Às vésperas da audiência do USTR (Escritório do
Representante de Comércio dos Estados Unidos) para debater as tarifas
comerciais do governo Donald Trump pela seção 301, o setor produtivo afina a
argumentação que levará a Washington. O foco é no impacto econômico para tentar
convencer os americanos que, com matérias-primas brasileiras sobretaxadas, a
inflação vai pesar no bolso americano.
A notícia é da CNN Brasil. Mais de 70 brasileiros,
entre representantes de cadeias produtivas, especialistas em diplomacia e
economia, além de políticos estarão no encontro marcado pelo USTR. Dentre o
setor produtivo, serão 11 representantes do agro brasileiro com direito à fala
e 12 do agro americano.
Entretanto, o setor agropecuário do Brasil deve
entrar em uma queda de braço com algumas entidades setoriais dos EUA. É o caso
do setor de biocombustíveis. A associação dos produtores de etanol dos Estados
Unidos, a RFA (Renewable Fuels Association), defende a imposição de tarifas
recíprocas sob a justificativa de que há prática comercial desleal praticada
pelo Brasil.
A entidade encomendou uma pesquisa para mostrar que
os combustíveis renováveis ganharam força junto ao eleitorado americano em meio
ao debate sobre segurança energética e alta da gasolina.
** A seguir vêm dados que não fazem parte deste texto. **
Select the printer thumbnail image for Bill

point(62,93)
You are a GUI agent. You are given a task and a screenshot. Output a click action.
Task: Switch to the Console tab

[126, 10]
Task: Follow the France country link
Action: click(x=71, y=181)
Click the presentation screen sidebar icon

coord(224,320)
Segundo o
levantamento, 74% dos eleitores registrados apoiam o RFS — programa federal que
obriga a mistura de biocombustíveis aos combustíveis fósseis —, o maior patamar
de apoio registrado em uma década de sondagens trimestrais da entidade. Apenas
12% se disseram contrários à política.
O levantamento também indica que 87% dos
entrevistados consideram importante que os EUA sejam energeticamente
independentes, enquanto 80% afirmam que combustíveis renováveis, como o etanol,
são relevantes para alcançar esse objetivo. É neste argumento que está embutida
a defesa de tarifas recíprocas.
Na avaliação da RFA, os números reforçam a percepção
de que o etanol produzido domesticamente ajuda a reduzir a dependência do país
de fontes externas de energia, além de contribuir para a economia rural e para
a oferta de combustíveis mais acessíveis.